Other international bodies had also condemned Salgado's detention. In a January 2015 resolution, the Inter-American Commission on Human Rights called on Mexico to take immediate action to protect Salgado's "life and physical integrity."

"We are obviously very happy, thrilled, to be able to see the family reunited after all this time," Antkowiak told NCR from Washington, D.C., where he is working on another IHRC case involving a proposed canal in Nicaragua that, he said, "endangers many indigenous communities."

"So many people have been involved in Nestora's release, so many supporters providing all that they could both in the U.S. and in Mexico. It is wonderful to see all these efforts come to fruition," he said.

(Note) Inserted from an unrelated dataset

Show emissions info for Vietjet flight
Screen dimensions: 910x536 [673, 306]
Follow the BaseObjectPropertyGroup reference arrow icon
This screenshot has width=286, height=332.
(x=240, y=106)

Antkowiak said "a convergence of different factors" led to the SU organization taking on the case -- one being that the family is local, and "another that they were directed to our clinic by a local retired judge, Fred Hyde, who heard of some of our other work done in Mexico, where we had represented another person wrongly imprisoned."

The Seattle University law professor also lauded Washington U.S. Representative Adam Smith, D-Bellevue. Senior-ranking Democrat on the House Armed Services Committee, Smith was "very helpful and outspoken for Nestora," Antkowiak said. "He has done all that he could."

As she left prison Friday, Salgado told Seattle's ABC affiliate KOMO-TV, ""I love you very much Seattle. I am so happy for all of the support you've given me. I love you. Soon I will see you there!"

She also told reporters she planned to return to the United States for medical treatment, but would eventually return to Olinalá to continue her activism.

She said she plans to campaign to win the release of others whom she described as "political prisoners." 

The Mexican Constitution protects the right of indigenous people to self-government and self-defense, including citizen security forces. According to Antkowiak and others, Salgado's group was officially part of state law enforcement, and had had the express approval of Guerrero's governor.

The Free Nestora Committee claims Salgado's security troop's "impact ... was dramatic -- a 90% drop in the crime rate and no murders during the 10 months it was in operation."

Salgado entered the U.S. in 1991 at the age of 20. She worked as a maid, nanny and waitress. She divided her time between Olinalá, a municipality of about 25,000, and Renton where her husband, José Luis Avila, is a construction worker.